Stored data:
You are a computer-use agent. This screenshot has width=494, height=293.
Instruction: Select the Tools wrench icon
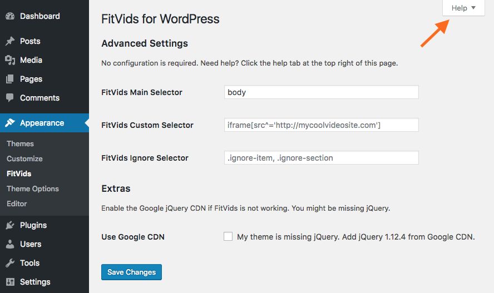pyautogui.click(x=10, y=263)
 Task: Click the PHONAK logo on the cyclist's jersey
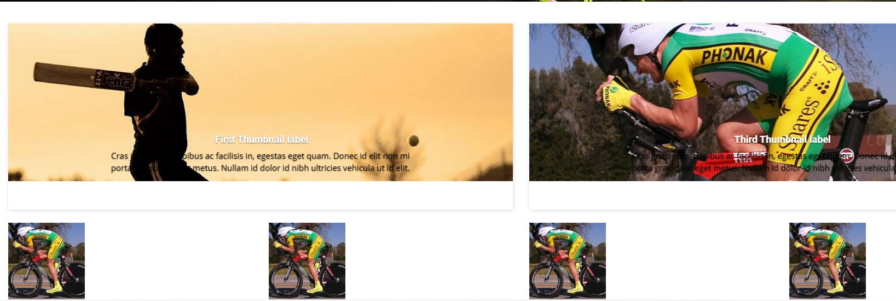(735, 56)
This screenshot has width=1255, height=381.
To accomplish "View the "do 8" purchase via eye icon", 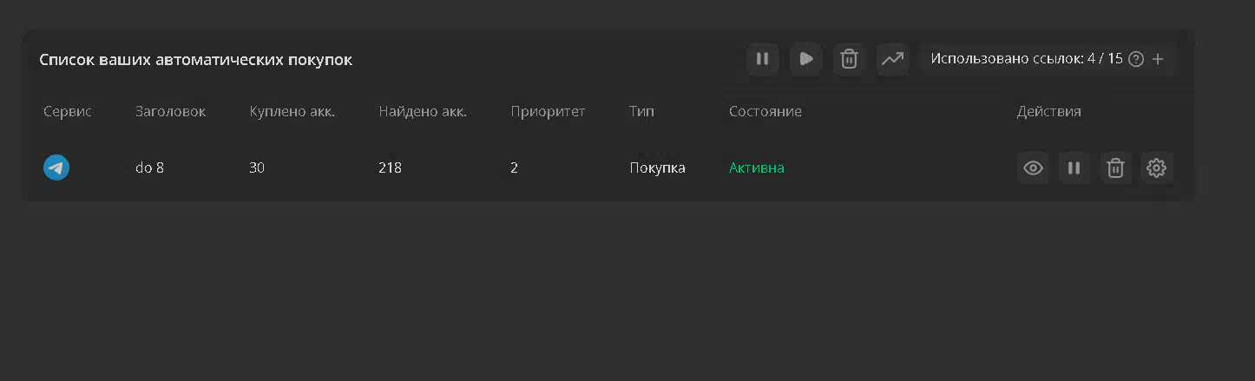I will point(1033,168).
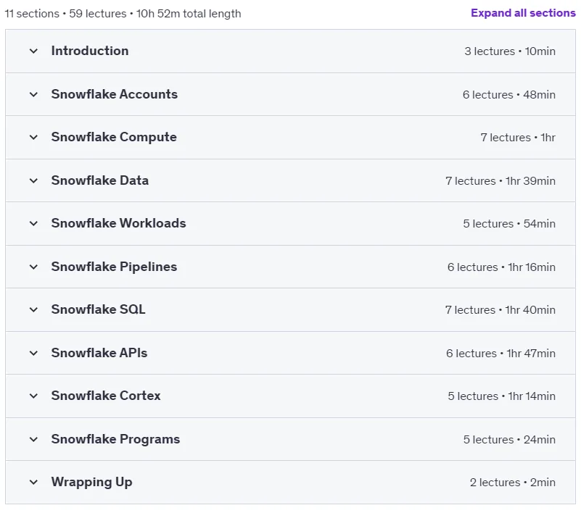Screen dimensions: 581x513
Task: Expand the Introduction section chevron
Action: click(33, 51)
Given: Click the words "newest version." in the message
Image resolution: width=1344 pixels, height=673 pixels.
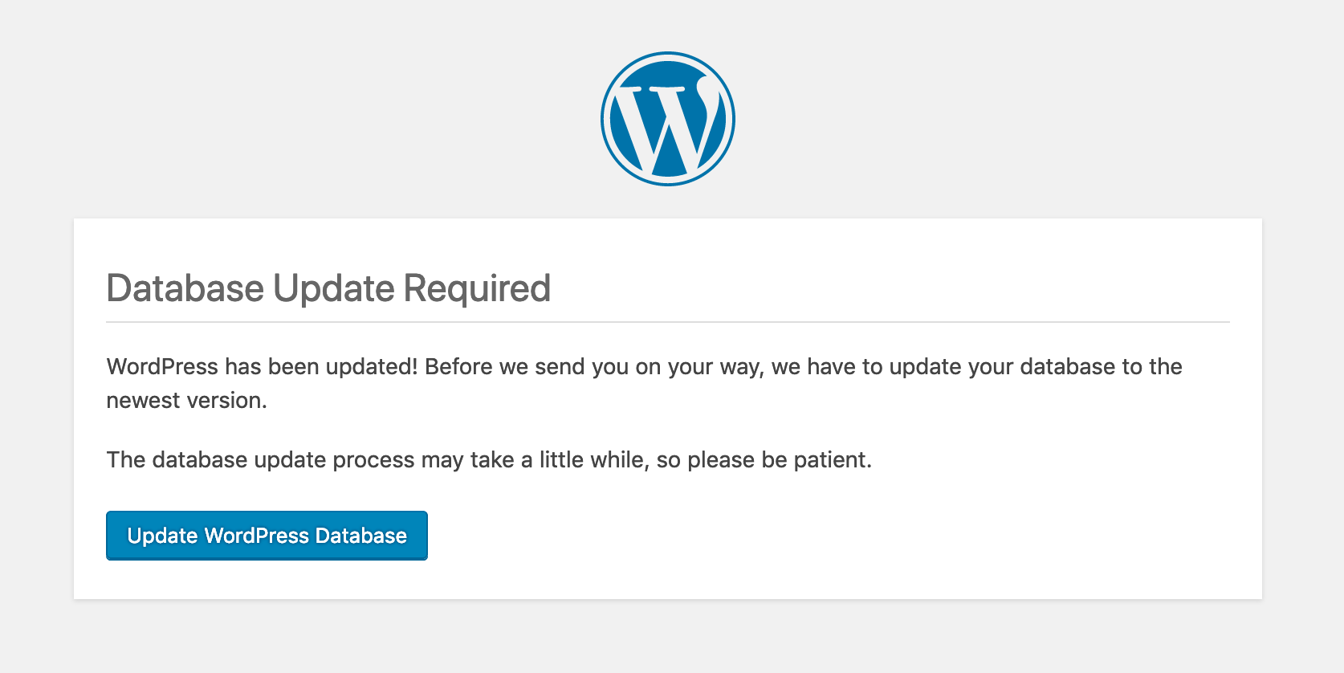Looking at the screenshot, I should click(186, 401).
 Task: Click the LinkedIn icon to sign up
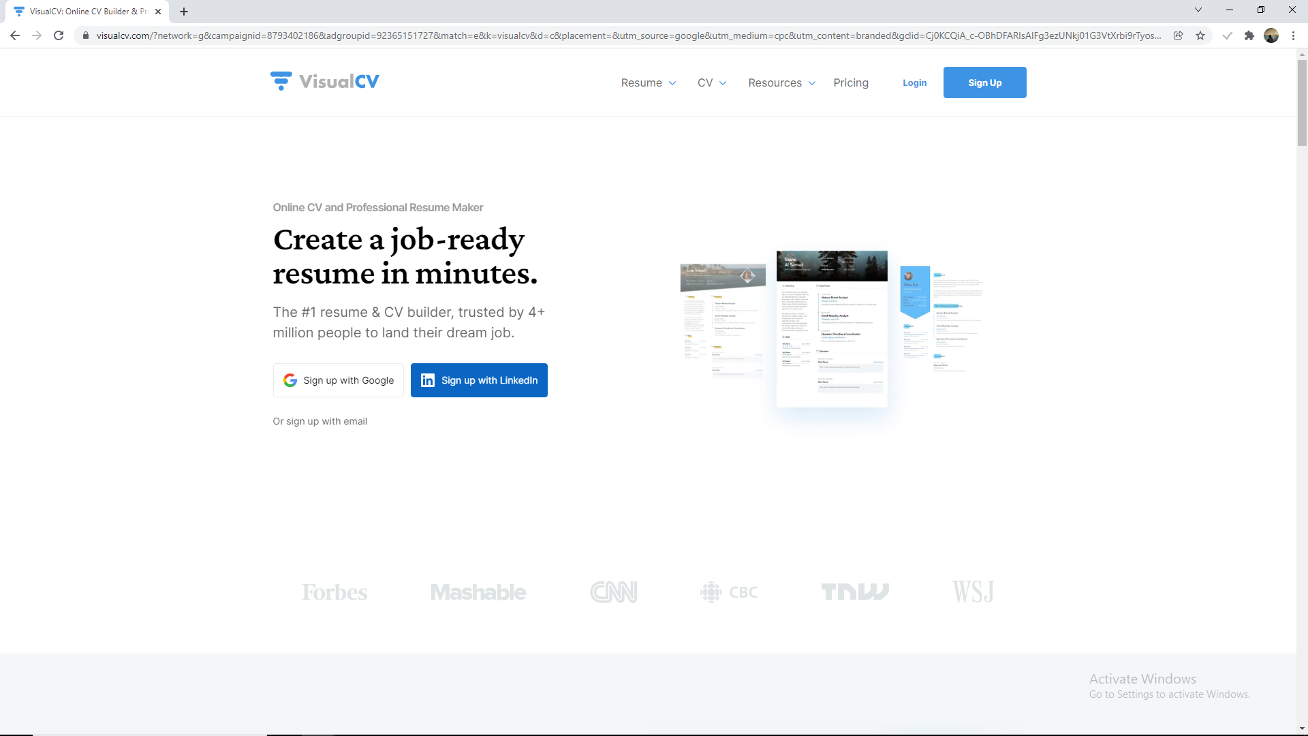(x=428, y=379)
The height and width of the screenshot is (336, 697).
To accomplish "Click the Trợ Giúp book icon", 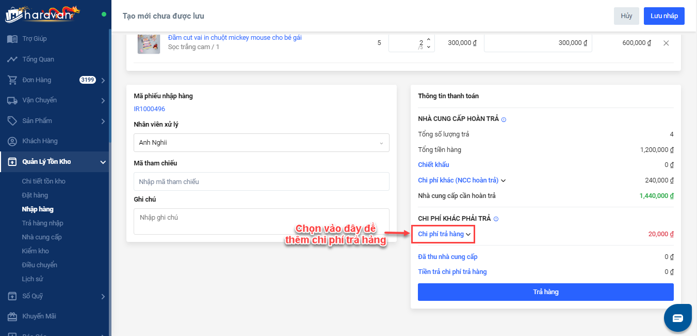I will (12, 39).
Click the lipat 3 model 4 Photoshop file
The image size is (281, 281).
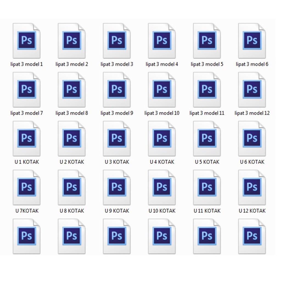(x=162, y=41)
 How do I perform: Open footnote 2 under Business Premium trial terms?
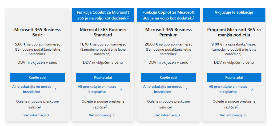coord(171,106)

What you are asked to do - The lines holding the word "This" are the answer. Pull them out of the records and copy them.

Your response -
You are a computer-use agent. This screenshot has width=494, height=293.
This screenshot has width=1255, height=381.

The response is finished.